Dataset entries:
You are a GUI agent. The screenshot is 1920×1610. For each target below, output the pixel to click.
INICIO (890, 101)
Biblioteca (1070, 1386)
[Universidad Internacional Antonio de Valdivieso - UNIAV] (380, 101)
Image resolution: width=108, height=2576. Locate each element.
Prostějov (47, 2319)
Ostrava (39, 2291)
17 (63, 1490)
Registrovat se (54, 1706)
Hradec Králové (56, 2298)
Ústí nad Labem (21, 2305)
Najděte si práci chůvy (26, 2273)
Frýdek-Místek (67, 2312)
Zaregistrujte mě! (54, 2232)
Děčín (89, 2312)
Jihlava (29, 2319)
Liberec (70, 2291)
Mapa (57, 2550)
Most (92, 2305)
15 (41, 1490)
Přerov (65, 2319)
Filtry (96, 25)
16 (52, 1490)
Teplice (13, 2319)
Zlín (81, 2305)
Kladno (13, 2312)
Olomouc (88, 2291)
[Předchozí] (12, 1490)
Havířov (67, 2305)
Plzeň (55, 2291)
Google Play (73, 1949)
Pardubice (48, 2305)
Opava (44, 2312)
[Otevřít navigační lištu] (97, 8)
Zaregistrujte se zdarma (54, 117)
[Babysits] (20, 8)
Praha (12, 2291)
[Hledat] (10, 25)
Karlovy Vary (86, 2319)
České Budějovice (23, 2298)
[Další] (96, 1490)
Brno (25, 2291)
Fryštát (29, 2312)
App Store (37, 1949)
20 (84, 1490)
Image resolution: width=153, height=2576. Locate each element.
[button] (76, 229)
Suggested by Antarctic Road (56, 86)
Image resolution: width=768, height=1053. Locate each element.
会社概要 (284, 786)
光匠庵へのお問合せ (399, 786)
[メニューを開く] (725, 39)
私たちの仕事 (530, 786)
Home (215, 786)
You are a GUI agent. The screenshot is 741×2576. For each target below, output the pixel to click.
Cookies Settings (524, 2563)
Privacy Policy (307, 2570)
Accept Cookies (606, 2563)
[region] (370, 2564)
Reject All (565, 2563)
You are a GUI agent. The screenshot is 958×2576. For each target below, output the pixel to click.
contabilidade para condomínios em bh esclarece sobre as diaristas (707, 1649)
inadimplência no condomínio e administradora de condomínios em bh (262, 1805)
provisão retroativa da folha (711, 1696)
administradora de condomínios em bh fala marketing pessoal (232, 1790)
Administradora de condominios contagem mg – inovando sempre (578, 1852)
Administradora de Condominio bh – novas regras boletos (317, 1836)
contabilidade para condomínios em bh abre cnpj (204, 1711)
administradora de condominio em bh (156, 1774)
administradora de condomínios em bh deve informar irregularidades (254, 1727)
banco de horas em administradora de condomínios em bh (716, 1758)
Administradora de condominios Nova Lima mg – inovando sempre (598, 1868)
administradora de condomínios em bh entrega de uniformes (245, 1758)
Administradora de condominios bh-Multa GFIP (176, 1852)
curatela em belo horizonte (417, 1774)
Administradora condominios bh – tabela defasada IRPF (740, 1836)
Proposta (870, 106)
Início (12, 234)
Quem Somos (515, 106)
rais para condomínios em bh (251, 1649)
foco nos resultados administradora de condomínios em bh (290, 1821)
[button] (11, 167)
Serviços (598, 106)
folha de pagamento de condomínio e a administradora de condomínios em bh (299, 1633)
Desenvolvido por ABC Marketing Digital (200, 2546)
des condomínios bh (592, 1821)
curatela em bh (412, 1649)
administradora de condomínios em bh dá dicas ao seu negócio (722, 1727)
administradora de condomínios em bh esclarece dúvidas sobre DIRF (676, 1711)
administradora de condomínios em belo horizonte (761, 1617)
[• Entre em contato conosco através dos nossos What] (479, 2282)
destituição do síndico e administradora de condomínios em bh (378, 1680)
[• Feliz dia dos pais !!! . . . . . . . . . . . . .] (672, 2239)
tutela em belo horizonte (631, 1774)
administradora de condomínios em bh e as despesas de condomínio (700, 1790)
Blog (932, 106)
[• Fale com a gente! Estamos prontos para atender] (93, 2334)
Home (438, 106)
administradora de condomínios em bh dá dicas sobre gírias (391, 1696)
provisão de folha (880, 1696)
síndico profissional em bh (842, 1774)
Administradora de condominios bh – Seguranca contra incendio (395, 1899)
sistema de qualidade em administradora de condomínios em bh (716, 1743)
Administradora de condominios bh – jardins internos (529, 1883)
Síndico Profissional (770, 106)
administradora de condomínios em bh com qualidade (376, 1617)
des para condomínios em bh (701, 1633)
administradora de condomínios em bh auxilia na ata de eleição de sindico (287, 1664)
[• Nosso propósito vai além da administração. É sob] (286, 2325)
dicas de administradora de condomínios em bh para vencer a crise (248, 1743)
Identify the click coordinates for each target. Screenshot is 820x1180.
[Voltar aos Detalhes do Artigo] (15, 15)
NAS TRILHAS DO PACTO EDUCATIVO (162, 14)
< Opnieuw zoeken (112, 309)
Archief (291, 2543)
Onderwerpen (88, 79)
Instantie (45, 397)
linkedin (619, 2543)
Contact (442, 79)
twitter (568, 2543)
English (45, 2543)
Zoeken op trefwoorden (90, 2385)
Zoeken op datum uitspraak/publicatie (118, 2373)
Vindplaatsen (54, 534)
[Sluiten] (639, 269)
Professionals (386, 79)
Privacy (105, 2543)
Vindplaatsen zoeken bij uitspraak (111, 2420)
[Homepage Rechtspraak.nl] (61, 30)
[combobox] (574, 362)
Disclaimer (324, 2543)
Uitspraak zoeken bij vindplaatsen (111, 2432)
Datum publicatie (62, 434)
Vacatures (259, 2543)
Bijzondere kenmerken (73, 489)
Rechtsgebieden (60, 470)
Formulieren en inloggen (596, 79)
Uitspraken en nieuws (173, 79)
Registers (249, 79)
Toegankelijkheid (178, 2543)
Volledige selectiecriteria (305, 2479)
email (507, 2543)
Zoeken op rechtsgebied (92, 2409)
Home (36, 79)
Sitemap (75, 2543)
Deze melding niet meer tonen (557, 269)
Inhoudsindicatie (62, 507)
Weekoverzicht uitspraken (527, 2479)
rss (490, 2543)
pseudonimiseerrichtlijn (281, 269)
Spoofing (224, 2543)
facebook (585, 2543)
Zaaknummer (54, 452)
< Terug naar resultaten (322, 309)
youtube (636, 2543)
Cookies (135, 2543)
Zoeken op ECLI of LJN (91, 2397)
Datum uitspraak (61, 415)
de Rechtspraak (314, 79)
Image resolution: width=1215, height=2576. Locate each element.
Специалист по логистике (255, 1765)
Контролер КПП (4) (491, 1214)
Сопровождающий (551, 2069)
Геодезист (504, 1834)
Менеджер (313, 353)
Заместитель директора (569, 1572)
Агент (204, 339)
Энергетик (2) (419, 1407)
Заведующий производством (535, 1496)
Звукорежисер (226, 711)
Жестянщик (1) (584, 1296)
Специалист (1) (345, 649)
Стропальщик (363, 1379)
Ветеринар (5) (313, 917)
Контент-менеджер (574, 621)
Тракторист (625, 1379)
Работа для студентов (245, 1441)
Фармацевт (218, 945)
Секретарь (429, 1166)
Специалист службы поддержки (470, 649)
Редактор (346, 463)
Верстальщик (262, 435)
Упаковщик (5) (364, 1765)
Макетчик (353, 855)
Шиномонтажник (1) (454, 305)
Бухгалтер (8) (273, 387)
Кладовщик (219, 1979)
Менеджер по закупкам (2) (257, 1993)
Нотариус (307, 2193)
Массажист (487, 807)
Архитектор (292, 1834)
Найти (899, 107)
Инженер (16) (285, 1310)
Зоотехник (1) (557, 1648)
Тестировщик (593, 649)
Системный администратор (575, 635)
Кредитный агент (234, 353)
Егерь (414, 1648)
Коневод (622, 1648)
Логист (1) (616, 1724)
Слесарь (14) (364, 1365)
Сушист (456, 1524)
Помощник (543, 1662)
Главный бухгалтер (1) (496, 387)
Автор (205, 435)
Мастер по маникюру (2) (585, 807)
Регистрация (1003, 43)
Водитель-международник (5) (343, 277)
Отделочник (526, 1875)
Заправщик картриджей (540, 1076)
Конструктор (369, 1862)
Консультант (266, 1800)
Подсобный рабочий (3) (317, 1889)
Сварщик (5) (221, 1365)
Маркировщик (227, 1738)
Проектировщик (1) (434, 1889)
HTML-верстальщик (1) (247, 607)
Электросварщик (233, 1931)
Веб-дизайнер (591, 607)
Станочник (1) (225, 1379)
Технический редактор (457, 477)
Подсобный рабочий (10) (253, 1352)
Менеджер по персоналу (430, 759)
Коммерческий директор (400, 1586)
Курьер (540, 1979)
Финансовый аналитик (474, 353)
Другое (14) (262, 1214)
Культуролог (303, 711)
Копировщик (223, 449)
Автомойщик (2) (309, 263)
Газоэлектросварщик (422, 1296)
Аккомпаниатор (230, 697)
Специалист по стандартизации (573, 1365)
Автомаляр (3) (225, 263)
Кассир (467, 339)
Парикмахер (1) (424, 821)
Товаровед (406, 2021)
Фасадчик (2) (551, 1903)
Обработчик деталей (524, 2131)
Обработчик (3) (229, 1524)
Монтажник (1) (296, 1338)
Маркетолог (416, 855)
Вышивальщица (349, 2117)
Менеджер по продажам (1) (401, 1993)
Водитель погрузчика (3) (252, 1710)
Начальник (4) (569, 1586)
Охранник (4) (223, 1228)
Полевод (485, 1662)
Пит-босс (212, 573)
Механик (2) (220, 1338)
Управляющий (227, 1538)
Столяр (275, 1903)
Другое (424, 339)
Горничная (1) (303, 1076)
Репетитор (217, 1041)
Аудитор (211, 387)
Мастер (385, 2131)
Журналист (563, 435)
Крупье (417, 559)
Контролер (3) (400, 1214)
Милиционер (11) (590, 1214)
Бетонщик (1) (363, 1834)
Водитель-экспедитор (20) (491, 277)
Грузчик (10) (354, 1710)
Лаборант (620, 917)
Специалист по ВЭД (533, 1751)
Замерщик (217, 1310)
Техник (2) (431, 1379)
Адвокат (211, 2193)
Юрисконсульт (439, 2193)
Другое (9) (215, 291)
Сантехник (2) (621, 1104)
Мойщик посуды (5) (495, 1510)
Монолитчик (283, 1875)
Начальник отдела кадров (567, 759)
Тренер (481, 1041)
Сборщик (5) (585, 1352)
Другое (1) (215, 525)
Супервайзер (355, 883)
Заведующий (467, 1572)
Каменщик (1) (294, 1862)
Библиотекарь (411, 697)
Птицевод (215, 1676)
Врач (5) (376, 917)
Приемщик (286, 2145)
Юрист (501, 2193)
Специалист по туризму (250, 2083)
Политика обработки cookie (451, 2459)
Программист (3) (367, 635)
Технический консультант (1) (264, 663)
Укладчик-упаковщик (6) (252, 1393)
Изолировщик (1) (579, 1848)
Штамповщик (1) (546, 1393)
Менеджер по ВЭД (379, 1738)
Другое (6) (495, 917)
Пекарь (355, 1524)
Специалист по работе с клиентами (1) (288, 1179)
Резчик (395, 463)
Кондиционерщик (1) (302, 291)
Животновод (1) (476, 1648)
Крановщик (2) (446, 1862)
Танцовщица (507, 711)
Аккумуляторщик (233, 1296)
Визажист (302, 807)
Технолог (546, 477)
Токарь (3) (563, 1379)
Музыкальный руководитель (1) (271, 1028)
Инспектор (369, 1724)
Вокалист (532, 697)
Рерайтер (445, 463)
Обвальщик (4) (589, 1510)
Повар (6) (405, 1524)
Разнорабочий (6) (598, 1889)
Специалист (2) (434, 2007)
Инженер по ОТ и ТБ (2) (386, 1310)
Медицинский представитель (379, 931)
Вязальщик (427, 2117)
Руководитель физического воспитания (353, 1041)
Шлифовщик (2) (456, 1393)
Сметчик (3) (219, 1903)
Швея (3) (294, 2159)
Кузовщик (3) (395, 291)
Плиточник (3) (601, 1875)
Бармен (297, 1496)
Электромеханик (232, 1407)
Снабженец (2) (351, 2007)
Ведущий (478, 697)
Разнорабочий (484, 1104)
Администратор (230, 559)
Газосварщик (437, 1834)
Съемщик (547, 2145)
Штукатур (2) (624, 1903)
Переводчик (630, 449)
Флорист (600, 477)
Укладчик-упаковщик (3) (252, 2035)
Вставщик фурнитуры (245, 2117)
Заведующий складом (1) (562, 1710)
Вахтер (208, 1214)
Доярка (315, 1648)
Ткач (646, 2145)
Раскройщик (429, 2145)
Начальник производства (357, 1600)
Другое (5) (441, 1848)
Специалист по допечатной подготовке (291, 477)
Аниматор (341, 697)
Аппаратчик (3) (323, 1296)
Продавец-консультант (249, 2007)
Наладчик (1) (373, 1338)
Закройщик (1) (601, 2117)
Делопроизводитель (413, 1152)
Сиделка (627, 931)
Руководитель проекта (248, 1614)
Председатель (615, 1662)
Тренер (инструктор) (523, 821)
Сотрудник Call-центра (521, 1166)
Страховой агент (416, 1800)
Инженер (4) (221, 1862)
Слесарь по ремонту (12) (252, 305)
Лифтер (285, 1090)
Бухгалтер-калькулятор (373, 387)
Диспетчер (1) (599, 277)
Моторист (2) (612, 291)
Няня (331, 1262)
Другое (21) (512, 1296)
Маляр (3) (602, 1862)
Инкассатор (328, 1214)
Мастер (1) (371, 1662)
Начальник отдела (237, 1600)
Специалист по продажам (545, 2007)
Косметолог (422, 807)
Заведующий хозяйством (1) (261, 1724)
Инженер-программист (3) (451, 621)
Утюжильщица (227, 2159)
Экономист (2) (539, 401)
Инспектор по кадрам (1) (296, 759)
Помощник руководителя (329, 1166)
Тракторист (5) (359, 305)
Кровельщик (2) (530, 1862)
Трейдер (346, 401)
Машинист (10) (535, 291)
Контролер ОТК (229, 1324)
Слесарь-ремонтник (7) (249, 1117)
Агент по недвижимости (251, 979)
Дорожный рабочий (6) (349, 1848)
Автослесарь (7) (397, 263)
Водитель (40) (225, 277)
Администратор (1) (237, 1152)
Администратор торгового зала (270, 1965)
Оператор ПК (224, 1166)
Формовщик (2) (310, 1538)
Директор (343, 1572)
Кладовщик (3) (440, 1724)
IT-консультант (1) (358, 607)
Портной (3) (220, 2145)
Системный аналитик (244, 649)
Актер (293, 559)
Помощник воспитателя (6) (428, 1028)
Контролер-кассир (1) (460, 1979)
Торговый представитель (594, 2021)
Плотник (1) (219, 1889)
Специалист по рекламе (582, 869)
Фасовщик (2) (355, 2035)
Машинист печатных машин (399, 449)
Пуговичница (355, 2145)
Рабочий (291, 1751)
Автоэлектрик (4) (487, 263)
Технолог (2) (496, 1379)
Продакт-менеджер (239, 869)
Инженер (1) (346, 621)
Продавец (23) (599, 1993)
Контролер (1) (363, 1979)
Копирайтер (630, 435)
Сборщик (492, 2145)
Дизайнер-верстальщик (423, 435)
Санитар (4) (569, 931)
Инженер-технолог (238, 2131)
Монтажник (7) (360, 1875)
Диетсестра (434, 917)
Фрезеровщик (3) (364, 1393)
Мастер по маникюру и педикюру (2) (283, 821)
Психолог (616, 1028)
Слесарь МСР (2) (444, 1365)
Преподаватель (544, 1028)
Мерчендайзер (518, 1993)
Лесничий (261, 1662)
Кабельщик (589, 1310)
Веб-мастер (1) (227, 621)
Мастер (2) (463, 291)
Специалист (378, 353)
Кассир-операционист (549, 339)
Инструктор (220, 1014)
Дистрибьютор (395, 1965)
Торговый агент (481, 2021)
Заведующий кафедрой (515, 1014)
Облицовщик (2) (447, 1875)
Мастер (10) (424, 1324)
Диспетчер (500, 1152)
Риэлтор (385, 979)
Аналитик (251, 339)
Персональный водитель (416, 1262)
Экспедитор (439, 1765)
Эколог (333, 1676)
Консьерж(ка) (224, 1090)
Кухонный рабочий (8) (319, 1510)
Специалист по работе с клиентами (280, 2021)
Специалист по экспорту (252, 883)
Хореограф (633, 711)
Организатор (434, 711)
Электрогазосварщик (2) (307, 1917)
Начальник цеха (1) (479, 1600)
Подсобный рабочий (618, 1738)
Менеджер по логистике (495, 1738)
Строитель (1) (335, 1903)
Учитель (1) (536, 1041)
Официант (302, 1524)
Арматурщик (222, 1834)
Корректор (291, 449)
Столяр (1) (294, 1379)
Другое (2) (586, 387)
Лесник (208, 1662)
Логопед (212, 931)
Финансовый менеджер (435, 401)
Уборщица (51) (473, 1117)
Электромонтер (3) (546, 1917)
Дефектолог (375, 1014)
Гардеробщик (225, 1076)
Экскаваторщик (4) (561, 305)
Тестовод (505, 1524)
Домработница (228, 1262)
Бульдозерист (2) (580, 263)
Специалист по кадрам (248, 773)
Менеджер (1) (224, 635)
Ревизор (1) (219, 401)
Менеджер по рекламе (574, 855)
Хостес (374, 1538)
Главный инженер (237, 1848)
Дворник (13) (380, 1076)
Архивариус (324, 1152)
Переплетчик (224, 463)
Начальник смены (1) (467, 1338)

What you need to do: For the word "Начальник", count the lines of the records that contain it and give only the number.

Answer space: 6